Antônio
Do começo. Em junho de 2019 descobrimos a gravidez, tinha 37 anos e ia ser pai. Eu tinha a idade que meu pai tinha quando morreu e descobri que ia poder passar por tudo que não pude como filho. Comecei a sonhar em como seria, comecei a criar expectativa, comecei a me preparar. Ela estava com 1 mês.
Quando fomos fazer o ultrassom para identificar se havia problema, descobrirmos que ele seria especial. Ele tinha encefalocele occipital chiari 3, uma má formação ou expunha parte do cérebro dele. Ele poderia não sobreviver à gravidez, ele poderia não sobreviver ao parto, ele poderia não sobreviver a cirurgia que deveria fazer ao nascer. Se sobrevivesse a tudo, poderia ter problemas mentais, surdez, cegueira, problemas de locomoção, ou numa rara possibilidade (que poderia até servir de prova que deus existe) poderia ser o mais normal possível.
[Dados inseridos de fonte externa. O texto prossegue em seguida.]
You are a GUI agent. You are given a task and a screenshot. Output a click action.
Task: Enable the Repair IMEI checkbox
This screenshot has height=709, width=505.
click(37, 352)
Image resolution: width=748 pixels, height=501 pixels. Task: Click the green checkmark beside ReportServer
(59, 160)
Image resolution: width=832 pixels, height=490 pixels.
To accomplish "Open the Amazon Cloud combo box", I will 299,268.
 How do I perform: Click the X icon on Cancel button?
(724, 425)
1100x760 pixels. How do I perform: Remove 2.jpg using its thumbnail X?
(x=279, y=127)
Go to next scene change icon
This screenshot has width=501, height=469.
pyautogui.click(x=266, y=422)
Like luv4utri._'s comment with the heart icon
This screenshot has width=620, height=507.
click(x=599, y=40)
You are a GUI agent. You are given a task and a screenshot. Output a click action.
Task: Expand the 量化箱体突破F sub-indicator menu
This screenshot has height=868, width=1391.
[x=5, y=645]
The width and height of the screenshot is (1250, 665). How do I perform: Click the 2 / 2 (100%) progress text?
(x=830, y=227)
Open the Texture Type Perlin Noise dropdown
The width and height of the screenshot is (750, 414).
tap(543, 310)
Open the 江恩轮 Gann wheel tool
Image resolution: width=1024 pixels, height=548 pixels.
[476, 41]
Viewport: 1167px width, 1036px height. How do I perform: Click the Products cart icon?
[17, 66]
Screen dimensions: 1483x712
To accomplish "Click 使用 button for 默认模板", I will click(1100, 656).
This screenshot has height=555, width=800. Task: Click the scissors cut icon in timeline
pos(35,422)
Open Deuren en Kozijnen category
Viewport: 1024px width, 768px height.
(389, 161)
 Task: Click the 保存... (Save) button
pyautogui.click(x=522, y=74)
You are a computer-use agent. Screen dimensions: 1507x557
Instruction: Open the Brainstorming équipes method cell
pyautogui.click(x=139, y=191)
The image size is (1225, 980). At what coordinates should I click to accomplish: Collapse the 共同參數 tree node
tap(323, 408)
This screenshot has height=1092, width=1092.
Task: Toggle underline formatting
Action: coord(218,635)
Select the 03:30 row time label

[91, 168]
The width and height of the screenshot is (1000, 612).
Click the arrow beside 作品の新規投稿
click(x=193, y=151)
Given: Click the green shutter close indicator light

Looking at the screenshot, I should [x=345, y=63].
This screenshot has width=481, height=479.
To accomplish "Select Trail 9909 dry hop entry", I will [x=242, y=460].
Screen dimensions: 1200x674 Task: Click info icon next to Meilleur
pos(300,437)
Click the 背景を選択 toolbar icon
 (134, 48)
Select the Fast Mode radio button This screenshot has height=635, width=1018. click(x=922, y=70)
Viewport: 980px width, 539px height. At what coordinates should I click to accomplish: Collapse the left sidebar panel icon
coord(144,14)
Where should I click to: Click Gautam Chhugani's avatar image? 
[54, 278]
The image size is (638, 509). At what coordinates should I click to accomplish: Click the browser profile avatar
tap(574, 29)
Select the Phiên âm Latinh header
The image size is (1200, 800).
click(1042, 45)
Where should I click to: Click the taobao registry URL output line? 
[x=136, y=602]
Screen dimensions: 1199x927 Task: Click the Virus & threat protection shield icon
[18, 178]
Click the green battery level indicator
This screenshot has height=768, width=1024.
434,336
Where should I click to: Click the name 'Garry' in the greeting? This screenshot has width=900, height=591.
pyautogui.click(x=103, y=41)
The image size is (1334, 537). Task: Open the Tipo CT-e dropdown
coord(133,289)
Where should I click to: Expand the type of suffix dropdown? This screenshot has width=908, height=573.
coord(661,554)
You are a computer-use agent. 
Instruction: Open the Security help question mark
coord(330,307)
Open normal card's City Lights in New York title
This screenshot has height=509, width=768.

Antônio, o meu avô materno que foi a minha figura masculina quando meu pai morreu, foi o nome que escolhemos quando descobrimos o sexo dele num exame que fizemos na esperança de ver um diagnóstico melhor.
Faz parte do complexo hospitalar Santa Casa de Porto Alegre o Hospital da Criança Santo Antônio, começamos a fazer acompanhamento lá para oferecer o melhor pra que ele tivesse uma chance. Foi um período duro, sofrido, onde só com o apoio dos amigos e família que ajudava na esperança.
Durante uma viagem a Porto Alegre para consulta a bolsa rompeu. Estava completando 6 meses. Tentaram segurar ele pra ter mais chance, mas ele não esperou mais de 2 dias.
Na madrugada de 28 de novembro de 2019 nasceu Antônio, o meu Antônio, o meu filho. Mas ter só 6 meses e um problema sério foram mais do que ele pode suportar. Ele se foi durante o parto. Ele se foi, e eu fiquei, com o coração partido.
Toda a alegria se foi.
Cada vez que vejo um pai com seu filho pequeno, eu lembro de todos os meus planos que foram desmanchados. Cada vez que eu falo nele (até agora enquanto escrevo no escuro do nosso quarto) as lágrimas me lavam o rosto, a garganta seca e fecha, e o peito dói, dói muito.
Eu sempre senti tristeza e saudade do meu pai, mas até 28 de novembro do ano passado eu nunca tinha entendimento da dimensão da dor da minha avó ao me ver e lembrar do filho dela.
De tudo que me dava prazer, só sobrou um gosto amargo e um sentimento de culpa, de que talvez eu não tenha sido o suficiente como pai para proteger o meu menino.
O meu filho,o meu coração, o meu Antônio.